(Task data Opens)
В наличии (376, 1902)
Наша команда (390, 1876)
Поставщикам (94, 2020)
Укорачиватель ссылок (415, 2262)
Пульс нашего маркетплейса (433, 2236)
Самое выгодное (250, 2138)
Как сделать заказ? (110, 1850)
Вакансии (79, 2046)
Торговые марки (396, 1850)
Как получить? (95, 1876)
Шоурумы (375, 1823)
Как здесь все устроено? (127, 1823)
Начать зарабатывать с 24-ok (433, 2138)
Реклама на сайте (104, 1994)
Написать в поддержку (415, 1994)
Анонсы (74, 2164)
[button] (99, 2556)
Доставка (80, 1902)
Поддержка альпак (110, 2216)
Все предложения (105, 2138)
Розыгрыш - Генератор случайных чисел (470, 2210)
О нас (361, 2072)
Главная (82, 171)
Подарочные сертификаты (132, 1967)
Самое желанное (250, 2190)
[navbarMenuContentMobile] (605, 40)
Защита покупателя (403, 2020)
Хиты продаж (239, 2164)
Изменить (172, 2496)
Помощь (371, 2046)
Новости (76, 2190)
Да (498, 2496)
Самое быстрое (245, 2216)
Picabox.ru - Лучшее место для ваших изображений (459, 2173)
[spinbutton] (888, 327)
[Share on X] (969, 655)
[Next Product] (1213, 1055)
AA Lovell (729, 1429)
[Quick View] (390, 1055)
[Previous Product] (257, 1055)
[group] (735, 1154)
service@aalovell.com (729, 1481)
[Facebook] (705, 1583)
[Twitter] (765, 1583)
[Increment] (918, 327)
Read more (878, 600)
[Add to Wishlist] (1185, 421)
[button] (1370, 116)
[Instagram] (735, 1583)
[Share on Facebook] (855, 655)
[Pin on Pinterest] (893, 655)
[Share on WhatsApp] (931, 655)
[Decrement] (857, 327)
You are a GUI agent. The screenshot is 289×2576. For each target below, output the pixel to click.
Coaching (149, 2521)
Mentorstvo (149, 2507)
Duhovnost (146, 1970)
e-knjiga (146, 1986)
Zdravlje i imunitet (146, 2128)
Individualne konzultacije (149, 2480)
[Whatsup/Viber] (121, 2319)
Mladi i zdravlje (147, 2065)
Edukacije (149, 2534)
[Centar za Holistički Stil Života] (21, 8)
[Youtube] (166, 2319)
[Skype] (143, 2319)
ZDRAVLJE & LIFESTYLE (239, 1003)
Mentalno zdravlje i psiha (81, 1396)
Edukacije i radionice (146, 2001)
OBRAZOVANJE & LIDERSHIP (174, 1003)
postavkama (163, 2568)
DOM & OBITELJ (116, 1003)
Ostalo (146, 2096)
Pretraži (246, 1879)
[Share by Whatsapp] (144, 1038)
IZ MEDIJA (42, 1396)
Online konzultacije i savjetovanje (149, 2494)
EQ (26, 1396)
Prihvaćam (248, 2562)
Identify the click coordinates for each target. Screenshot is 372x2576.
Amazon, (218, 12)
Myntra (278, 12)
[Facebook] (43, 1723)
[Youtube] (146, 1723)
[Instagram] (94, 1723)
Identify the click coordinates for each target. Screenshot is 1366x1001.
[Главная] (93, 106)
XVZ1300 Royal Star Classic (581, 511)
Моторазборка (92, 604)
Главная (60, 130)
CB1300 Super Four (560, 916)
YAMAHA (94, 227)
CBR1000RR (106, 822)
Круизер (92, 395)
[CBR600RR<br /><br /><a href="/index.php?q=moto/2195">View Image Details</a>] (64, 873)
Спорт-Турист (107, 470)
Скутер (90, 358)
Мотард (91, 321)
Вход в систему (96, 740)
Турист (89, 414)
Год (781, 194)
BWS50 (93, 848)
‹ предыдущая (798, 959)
(Task data Closes)
Write out again, exactly, the line containing "[Share by Whatsapp] (144, 1038)" and every later line of the records. Omit the rest.

[Share by Whatsapp] (144, 1038)
IZ MEDIJA (42, 1396)
Online konzultacije i savjetovanje (149, 2494)
EQ (26, 1396)
Prihvaćam (248, 2562)
Identify the click coordinates for each target. Screenshot is 372x2576.
Amazon, (218, 12)
Myntra (278, 12)
[Facebook] (43, 1723)
[Youtube] (146, 1723)
[Instagram] (94, 1723)
Identify the click coordinates for each target. Screenshot is 1366x1001.
[Главная] (93, 106)
XVZ1300 Royal Star Classic (581, 511)
Моторазборка (92, 604)
Главная (60, 130)
CB1300 Super Four (560, 916)
YAMAHA (94, 227)
CBR1000RR (106, 822)
Круизер (92, 395)
[CBR600RR<br /><br /><a href="/index.php?q=moto/2195">View Image Details</a>] (64, 873)
Спорт-Турист (107, 470)
Скутер (90, 358)
Мотард (91, 321)
Вход в систему (96, 740)
Турист (89, 414)
Год (781, 194)
BWS50 (93, 848)
‹ предыдущая (798, 959)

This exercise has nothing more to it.